The artworks that Hitler approved of were predominantly paintings that were seen as more traditional in subject and style. These were hung on the gallery walls professionally and neatly, to show that they should be respected and appreciated. This intention to culturally control the public backfired significantly when the ‘Degenerate’ art exhibition was far more popular than the one of classical art.

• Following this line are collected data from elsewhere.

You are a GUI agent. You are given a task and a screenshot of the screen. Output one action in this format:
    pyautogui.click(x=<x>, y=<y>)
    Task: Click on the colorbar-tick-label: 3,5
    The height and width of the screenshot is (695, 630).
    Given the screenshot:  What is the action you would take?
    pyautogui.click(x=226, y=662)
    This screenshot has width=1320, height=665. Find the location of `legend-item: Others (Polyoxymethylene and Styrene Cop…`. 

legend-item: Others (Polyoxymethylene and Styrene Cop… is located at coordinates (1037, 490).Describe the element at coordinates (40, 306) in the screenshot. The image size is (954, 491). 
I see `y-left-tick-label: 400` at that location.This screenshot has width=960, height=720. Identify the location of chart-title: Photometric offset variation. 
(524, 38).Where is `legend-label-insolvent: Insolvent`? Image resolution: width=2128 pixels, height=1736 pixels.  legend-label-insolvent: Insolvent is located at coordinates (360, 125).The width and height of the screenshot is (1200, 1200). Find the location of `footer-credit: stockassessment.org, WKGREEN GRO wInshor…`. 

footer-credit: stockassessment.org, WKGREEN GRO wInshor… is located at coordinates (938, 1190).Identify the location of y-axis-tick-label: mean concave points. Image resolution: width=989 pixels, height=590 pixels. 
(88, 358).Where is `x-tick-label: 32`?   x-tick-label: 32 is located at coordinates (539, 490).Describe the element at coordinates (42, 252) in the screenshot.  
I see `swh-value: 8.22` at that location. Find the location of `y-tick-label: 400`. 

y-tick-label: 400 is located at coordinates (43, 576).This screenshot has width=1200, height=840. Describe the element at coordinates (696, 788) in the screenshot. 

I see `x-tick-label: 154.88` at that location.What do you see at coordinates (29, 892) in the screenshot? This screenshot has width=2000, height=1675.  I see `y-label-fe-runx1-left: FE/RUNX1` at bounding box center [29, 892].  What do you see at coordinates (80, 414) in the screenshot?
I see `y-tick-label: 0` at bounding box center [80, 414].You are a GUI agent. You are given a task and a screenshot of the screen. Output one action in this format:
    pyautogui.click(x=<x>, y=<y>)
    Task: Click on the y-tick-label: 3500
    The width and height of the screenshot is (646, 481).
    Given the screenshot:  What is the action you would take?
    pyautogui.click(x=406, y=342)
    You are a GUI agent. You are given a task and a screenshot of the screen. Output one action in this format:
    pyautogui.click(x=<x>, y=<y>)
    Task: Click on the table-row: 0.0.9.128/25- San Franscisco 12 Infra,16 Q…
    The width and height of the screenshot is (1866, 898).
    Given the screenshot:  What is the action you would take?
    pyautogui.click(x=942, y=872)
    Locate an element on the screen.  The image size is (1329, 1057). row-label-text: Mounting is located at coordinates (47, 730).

Throughout the years of 1937 and 1938, Hitlers attempts to culturally cleanse Germany continued when over 16,000 artworks of ‘Degenerate Art’ were removed from German Museums. Artworks were burned, sold for very little or kept to simply ridicule and ‘educate’ Germany as to what was commendable art and what wasn’t. Throughout years since then, many pieces that were seized or sold have been uncovered, the most recent, in Munich which were being hidden in the flat of Cornelius Gurlitt. Gurlitts father was an art collector for Hitler and had collected over 1,500 works by artists such as Pablo Picasso, Henri Matisse and Paul Klee. Cornelius Gurlitt, now an 80-year-old man, had kept this stash a secret for many years, and when he needed money, would sell some of the lesser known paintings in order to avoid publicity. Discoveries like this prove invaluable to current artists, art critics and art enthusiasts to further their understandings of some of the greatest works of the modernist movement. It is hopeful that more discoveries like this will occur in future years but it is unlikely that we will ever know if all paintings will be recovered.